For Woodlake High School, which has been around since 1914, change is nothing new. There have been two former buildings that were destroyed by major fires in 1936 and 1980.
The campus— The current core complex of buildings dates from 1983 but with a number of new classrooms, nothing that encircles the spiffy clean quad appears antiquated with the exception of the Performing Arts Building and an old gym.
Thanks to the district’s taxpayers and some skillfully conceived grant funding, there is a new gymnasium that doubles as the school’s “Event Center,” a sparkling swimming pool, new baseball and softball complex, newly renovated football stadium, and all-weather track, with lots more improvements in the works.
Principal is absent— But the most apparent thing missing when the 674 students returned to school last month was the principal. Noticeably absent is Lisa Castillo, Woodlake High’s principal since 2011, who just prior to the start of the new school year decided she wanted to rejoin the Cutler-Orosi School District and took an administrative position there, apparently to be closer to her home.
“We found out officially on August 3 that Lisa Castillo, the former principal was leaving,” said Drew Sorensen, Woodlake Unified School District superintendent. “One thing I’ve learned over the years is that in education, like any business, change is inevitable and it’s best to embrace it.”
A search is on for a new principal with the application period closing this week. Interviews are expected to take place in the next two weeks, and Sorensen said he expects a new principal to be hired by the end of the month.
‘Where every individual has the power to succeed’— When a new principal is hired, it will be amid some epic changes that are occurring at a school some have called the “little high school that could.”
Dubbed “could” because recently Woodlake High was recognized nationally for academic excellence and for creating a culture where some students become the first in their families to graduate high school, and where the majority of graduates attend college.
The scholarships and grants awarded to Woodlake students are legendary and the envy at counseling departments throughout the Central Valley. But to implement and understand the changes that are occurring this semester it will take a committed staff and students who are all on the same page.
The 21st century comes to town— That same page may be best described as a virtual page, a Google document that exists somewhere in a cloud. Every student, with a the use of a Google Chromebook or other mobile device like a smartphone, participates via their device and the teacher can observe every question posed and answer given, and there is a digital record of every click.
Rick Rodriguez, who is currently serving as the interim principal until a new one arrives, says from what he’s experienced so far, the technology-based learning has the students involved.
“These kids come to us already familiar with using a mobile device or smartphone so using these Google apps is an effective way of increasing student engagement,” Rodriguez said. “The days when a teacher would give a lecture are over, and now every student has a Google account and all their assignments and progress exists in real time within the context of one learning community or another.”

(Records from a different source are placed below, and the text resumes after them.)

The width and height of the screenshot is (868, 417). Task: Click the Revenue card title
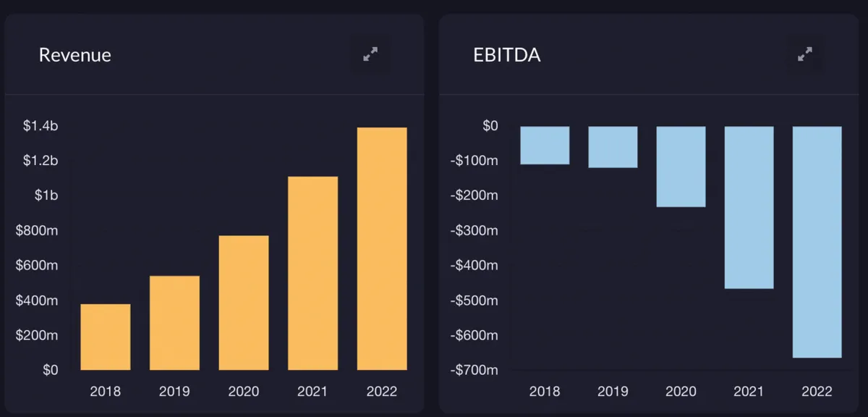click(75, 55)
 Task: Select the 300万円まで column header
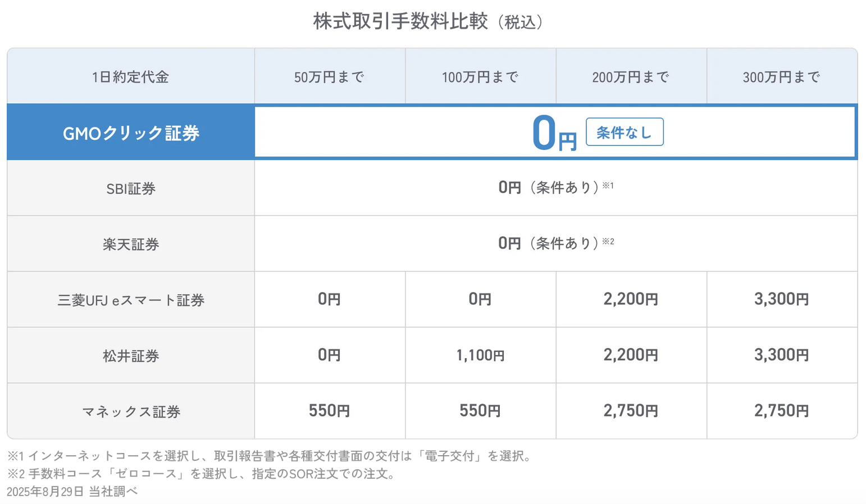(781, 77)
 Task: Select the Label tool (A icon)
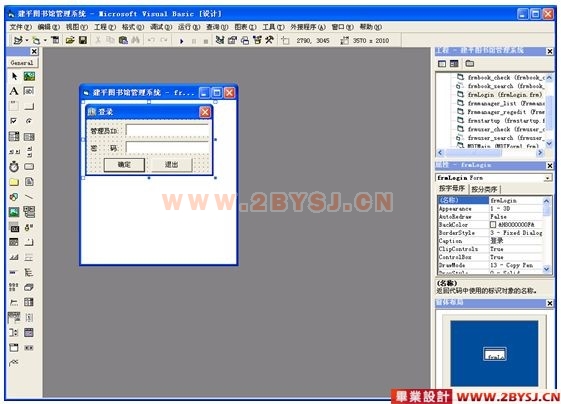pyautogui.click(x=14, y=91)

Sorensen said the wholesale changes are centered on a Common Core learning strategy. Instead of the traditional three R’s now the emphasis is on the four C’s: communication, critical thinking, collaboration, and creativity.

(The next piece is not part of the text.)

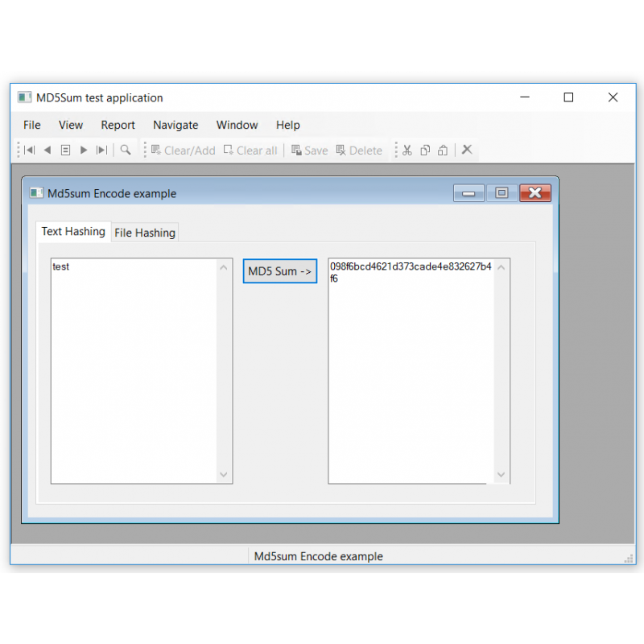Image resolution: width=644 pixels, height=644 pixels.
Task: Switch to the File Hashing tab
Action: pos(145,233)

“It’s a breath of fresh air compared to studying for the old standardized tests,” Sorensen said. “Now students take tests online, and they really like it.”
Woodlake’s superintendent has instructed all his teachers to be creative and don’t be afraid to admit a vulnerability.

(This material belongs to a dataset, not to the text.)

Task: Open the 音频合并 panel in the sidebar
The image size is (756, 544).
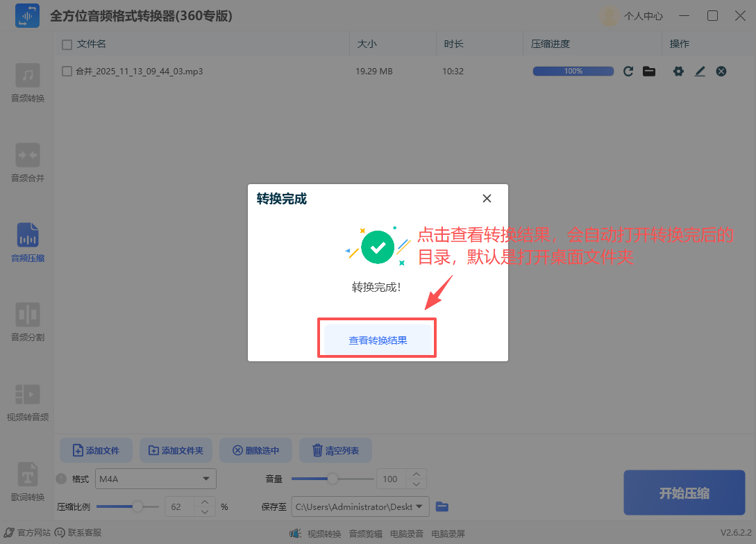Action: click(27, 161)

“When a student can help a teacher understand something, it can be a powerful learning experience,” Sorensen said.
Sorensen gives a lot of credit to settling on the Google hardware and software to Glen Billington, assistant superintendent. Glen observed other districts in action and recommended the Chromebooks as the best case scenario for Woodlake.
The high school now has 144 Chromebooks that are stacked in three carts and wheeled around to the various classrooms as needed. Sorensen said he’s not convinced that every student must have their own tablet because most of the class work is being done in groups of four.
There are plans however to purchase more of the Google tablets.
“If you only communicate electronically that’s not optimal for learning,” Sorensen said. “But to share within the group and be encouraged to speak up in class, that learning will engage more students and help in solving problems in whatever subject they study.”
Prior to the start of the school year, a consultant provided training sessions for teachers and administrators who used one application or another to learn how it all works. Among the specific applications for teachers to use, Rodriguez said, Google provides apps for record-keeping, making a class website, and forms for tests and assignments.
“The training will be ongoing and, for now, the more technology-savvy teachers will be helping other instructors to learn how to use these tools,” Sorensen said.
Administrators, teachers, advisors— Mike Burchett, the former wrestling coach and math teacher, now assumes a position as learning director. That’s a kinder, gentler way to refer to the assistant principal who deals with the students who get off task.
“I’m happy to be in this office, and here is where I want to do the best job I can do for the students and community of Woodlake,” Burchett said.
New teachers at the high school this year include three math instructors and one science teacher. Kaitlyn Morgan, who was hired last year as a history teacher, will take over the yearbook and continue as journalism advisor for the school newspaper.
The Woodlake High 2014-2015 school year commenced August 13. Sports — girls’ tennis, cross country, volleyball, football — are well underway, with the Tigers football team meeting its historic arch rivals in Exeter tonight (September 5). Back to School Night is scheduled for Monday, Sept. 15.